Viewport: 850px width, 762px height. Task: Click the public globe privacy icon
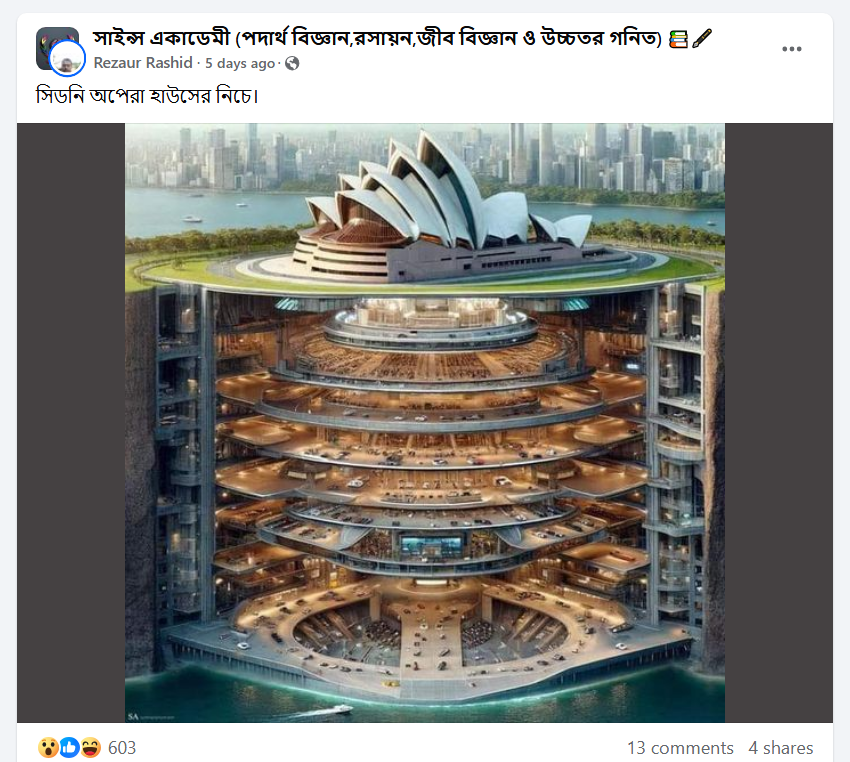pos(292,63)
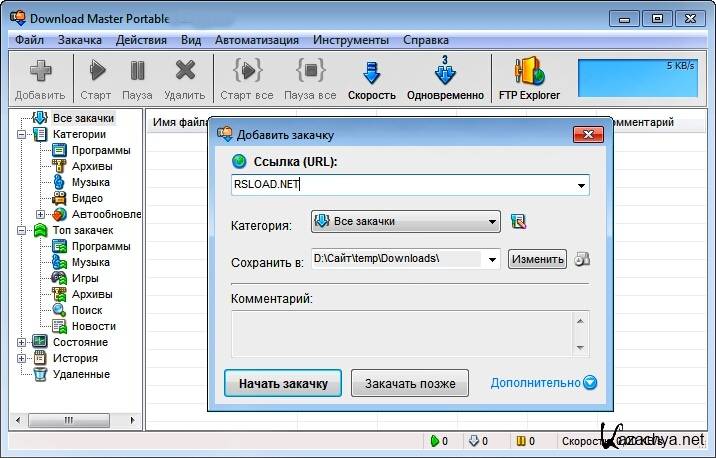Expand the История tree node
This screenshot has width=716, height=458.
pyautogui.click(x=22, y=358)
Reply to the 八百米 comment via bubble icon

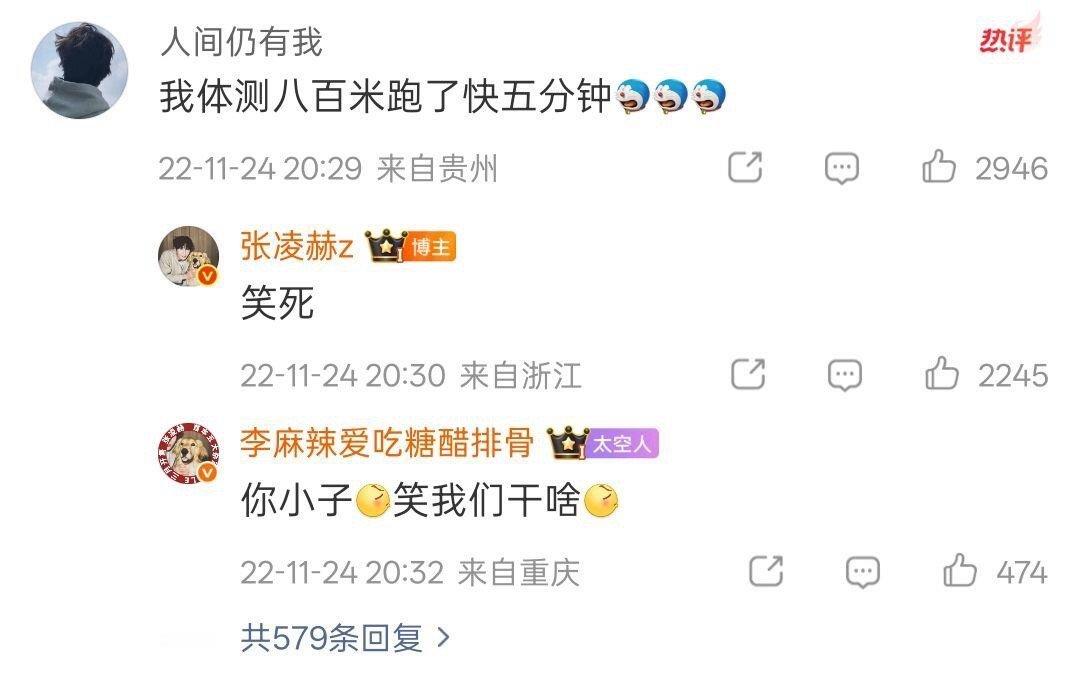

- - - -

== Work order ==
When you transcribe the lines above, keep every word exact but leave the pictures behind.

== Answer ==
Viewport: 850px width, 762px height. Task: Click the public globe privacy icon
pos(292,63)
Expand the История tree node
This screenshot has width=716, height=458.
pyautogui.click(x=22, y=358)
Reply to the 八百米 comment via bubble icon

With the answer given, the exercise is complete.